An Alternative or Adjunct to Risk-Needs Approaches? The Good Lives Approach

Recently there has been greater focus on promoting a broader, more general treatment approach, called the “Good Lives” Model. This model criticizes existing risk-needs approaches as too narrow in reducing criminal behaviour. Individuals are seen by correctional agencies as a “package of risks” (McGuire 2005), and crime reduction is seen as being achieved from lowering those risks through the acquisition of specified skills. In a sense, offenders are thus “corrected,” and nothing more.

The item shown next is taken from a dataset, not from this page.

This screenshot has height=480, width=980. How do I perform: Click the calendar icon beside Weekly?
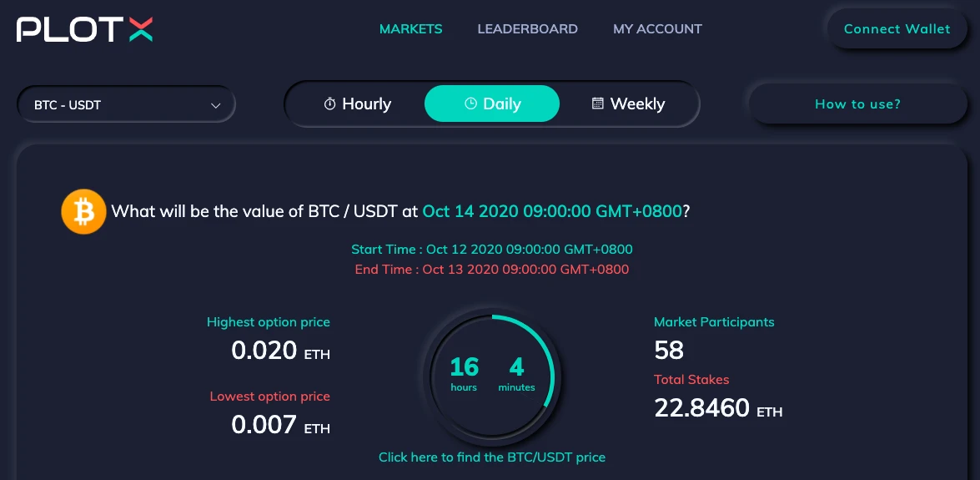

The Good Lives approach, however, argues that the standard risk-needs approach fails to acknowledge individuals’ sense of pursuit of self-interest and personal notions of achievement, possibly overemphasizing the simple need to “correct” offenders instead of guide them to more satisfying, goal-directed lives. Risk-needs also fails to recognize each offender’s unique and subjective view of his or her “ideal” life. The Good Lives approach argues that every offender has inherent difficulties and underdeveloped skills that, while causally related to criminal behaviour, may be unrealistic as treatment targets. In essence, while the majority of offenders on average will benefit from the broad nomothetic angle taken by risk-needs, many individuals will benefit more from an offender-specific, ideographic angle. For instance, as Ward (2002) notes, conceptions of good lives require a consideration of the offenders’ particular profile of capacities, preferences, commitments, and the possible opportunities available in the world” (526). Ward highlights findings by Maruna, who demonstrated that active, persisting criminals had very different conceptions of themselves compared to recently rehabilitated, ex-offenders. While persisters followed a “condemnation script,” which allowed offenders to see themselves as victims of some higher deterministic process, ex-offenders followed a “redemption script,” which allowed them to reinterpret their past behaviour into a personal narrative in which they could conceptualize their life-course progression from “bad” to “good.” In this way, they forged new identities that directly opposed their offending identities (523).